_Liste des tâches:_
a: D'après l'extrait fourni, à qui appartiennent les calendriers invités que pracolas veut récupérer dans iCal ?
b: Traduisez en anglais cette phrase de l'extrait fourni : « Votre agenda doit être public pour que les autres utilisateurs puissent utiliser l'adresse de votre agenda. »
c: Reprenez la discussion sur les calendriers Google invités dans iCal à l'endroit où elle s'arrête, puis poursuivez-la.

# s'abonner à calendrier gmail invité via ical



## pracolas (21 Février 2010)

Bonjour, j'ai, sur google calendar des calendrier invités (de collaborateurs). J'aimerai récupérer ces calendriers sur ical, mais ils ne sont pas "rendu public".

J'arrive à récupérer mes calendriers google perso mais lorsque je mets l'adresse des calendriers invités sous mon compte google dans ical, ical ne veut pas se connecter...

Une idée?

Merci


----------



## pascalformac (21 Février 2010)

revoir les statuts du calendrier et droits de partage  du coté des collaborateurs

c'est assez subtil





> Votre agenda doit être public pour que les autres utilisateurs puissent utiliser l'adresse de votre agenda. Si vous souhaitez que votre agenda reste privé, seules les personnes disposant d'une autorisation de partage directe p


http://www.google.com/support/calendar/bin/answer.py?answer=34578

http://www.google.com/support/calendar/bin/answer.py?answer=34578


----------



## pracolas (21 Février 2010)

ouai, j'avais vu, mais justement, ils ne doivent pas être "publics"...

J'ai trouvé qu'on put partager directement avec une adresse "privée" un cal, mais il faut que je les demande à chacun, ca va être le bazar...


----------



## pascalformac (21 Février 2010)

> J'ai trouvé qu'on put partager directement avec une adresse "privée" un cal, mais il faut que je les demande à chacun, ca va être le bazar...


comment as tu pu voir les calendriers?
tu as forcement intégré une adresse


----------



## pracolas (21 Février 2010)

_Lignes affichées:_
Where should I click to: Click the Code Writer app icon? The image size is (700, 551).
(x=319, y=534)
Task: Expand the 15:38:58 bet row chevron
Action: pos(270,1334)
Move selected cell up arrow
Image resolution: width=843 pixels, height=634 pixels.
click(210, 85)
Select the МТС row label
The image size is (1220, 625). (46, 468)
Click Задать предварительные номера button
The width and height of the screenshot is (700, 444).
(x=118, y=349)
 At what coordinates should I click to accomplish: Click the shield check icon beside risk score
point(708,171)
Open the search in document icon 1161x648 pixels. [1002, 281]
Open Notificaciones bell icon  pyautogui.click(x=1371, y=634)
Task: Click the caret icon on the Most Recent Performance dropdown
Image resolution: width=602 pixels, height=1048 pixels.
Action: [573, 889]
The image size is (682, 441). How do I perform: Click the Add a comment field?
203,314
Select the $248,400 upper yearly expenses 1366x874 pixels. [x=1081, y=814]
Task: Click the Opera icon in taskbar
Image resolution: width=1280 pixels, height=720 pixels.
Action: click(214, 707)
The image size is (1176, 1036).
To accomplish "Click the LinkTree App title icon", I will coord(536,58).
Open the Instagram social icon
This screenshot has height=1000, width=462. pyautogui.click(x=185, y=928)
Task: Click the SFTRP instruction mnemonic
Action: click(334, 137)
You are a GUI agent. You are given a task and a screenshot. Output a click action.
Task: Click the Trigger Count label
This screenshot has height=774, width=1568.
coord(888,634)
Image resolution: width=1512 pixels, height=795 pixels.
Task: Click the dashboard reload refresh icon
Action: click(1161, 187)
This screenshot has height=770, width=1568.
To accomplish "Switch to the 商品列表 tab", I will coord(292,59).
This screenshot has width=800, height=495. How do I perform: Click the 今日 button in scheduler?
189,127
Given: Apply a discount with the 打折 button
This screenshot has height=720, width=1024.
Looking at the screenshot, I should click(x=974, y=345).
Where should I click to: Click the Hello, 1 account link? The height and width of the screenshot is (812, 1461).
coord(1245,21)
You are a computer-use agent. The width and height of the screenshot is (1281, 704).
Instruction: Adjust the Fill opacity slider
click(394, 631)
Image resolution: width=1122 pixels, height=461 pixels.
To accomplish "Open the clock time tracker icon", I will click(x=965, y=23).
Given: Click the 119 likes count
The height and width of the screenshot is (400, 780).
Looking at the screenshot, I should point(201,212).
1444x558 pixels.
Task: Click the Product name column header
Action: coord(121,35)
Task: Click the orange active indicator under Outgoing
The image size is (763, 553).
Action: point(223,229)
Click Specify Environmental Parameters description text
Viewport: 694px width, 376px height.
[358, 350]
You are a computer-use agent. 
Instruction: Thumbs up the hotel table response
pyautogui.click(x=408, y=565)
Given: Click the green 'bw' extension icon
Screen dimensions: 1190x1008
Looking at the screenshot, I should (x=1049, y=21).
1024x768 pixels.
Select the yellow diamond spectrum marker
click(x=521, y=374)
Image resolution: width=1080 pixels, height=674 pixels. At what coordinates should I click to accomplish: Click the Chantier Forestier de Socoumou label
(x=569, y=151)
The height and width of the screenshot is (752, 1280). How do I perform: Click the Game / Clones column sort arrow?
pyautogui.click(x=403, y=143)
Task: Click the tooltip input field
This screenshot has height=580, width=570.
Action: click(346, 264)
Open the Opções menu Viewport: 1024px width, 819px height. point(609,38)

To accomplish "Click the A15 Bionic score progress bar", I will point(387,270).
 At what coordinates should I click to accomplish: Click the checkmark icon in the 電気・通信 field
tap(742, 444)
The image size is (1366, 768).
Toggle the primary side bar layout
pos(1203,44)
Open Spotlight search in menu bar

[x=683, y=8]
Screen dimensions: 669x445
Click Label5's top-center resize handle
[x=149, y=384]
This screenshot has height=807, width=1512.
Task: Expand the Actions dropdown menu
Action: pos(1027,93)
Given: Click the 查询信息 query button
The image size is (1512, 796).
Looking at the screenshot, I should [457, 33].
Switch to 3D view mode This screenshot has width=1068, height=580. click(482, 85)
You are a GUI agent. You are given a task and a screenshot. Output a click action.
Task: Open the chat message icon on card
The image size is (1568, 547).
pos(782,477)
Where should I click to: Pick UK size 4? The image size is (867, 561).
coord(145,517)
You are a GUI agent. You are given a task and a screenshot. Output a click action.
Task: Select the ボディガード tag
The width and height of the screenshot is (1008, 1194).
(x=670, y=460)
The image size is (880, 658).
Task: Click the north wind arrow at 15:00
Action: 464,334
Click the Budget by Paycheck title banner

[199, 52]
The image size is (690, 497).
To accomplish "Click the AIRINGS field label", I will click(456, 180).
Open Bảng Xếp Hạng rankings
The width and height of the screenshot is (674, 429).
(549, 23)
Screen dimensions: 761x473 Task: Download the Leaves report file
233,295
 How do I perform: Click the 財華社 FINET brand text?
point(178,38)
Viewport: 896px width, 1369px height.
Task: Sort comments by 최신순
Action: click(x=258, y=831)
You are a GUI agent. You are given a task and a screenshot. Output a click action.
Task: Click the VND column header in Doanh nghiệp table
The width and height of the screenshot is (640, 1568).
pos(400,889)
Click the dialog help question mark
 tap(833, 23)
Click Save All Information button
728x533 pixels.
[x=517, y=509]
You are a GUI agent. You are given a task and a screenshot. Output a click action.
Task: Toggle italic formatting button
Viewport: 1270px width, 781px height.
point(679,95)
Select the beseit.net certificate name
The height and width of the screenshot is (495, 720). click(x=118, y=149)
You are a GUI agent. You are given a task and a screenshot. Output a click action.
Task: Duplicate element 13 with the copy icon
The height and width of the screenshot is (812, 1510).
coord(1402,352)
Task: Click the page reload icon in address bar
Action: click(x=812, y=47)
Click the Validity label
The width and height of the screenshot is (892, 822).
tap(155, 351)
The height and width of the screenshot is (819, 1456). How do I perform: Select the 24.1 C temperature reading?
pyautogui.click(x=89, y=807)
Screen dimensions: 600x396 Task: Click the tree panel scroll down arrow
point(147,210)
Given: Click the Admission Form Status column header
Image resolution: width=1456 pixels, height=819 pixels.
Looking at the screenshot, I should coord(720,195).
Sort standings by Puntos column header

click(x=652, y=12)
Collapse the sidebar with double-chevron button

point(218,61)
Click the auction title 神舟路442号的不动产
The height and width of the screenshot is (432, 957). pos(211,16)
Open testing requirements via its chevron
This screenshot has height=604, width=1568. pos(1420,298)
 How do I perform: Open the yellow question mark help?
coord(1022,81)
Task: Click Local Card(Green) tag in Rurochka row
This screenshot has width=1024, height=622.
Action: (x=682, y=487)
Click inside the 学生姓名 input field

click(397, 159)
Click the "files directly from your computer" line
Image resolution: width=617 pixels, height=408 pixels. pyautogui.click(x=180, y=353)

_Liste des réponses:_
a: À des collaborateurs.

b: Your calendar must be public for other users to be able to use your calendar's address.

c:
justement, cette adresse "privée", je l'ai demandée à tous les collaborateurs, et j'ai encore rien reçu...

Sinon, j'ai trouvé comment faire:
Dans iCal, dans mon compte gmail, je vais sur l'onglet "délégation", et là, comme par magie apparaissent tous mes agendas gmail (les perso et les abonnés". Il suffit de les cocher pour qu'il apparaissent dans ical...


----------



## pascalformac (21 Février 2010)

euh c'est ou ca delegation?

 j'ai  l'interface en anglais US , pour une raison que je te file , on a alors toutes les nouveautés en primeur , les bonnes ( les labs etc )  comme les mauvaises (Buzz et son lancement cata)


----------



## pracolas (21 Février 2010)

désolé, c'est dans les paramètres de compte gmail *dans iCal*...


----------



## pascalformac (21 Février 2010)

j' me disais aussi...

ceci dit si t'es à l'aise avé l'anglishe , la basucle vers US english est une bonne petite combine, tous services gougoule
( et l'aide est plus etoffée)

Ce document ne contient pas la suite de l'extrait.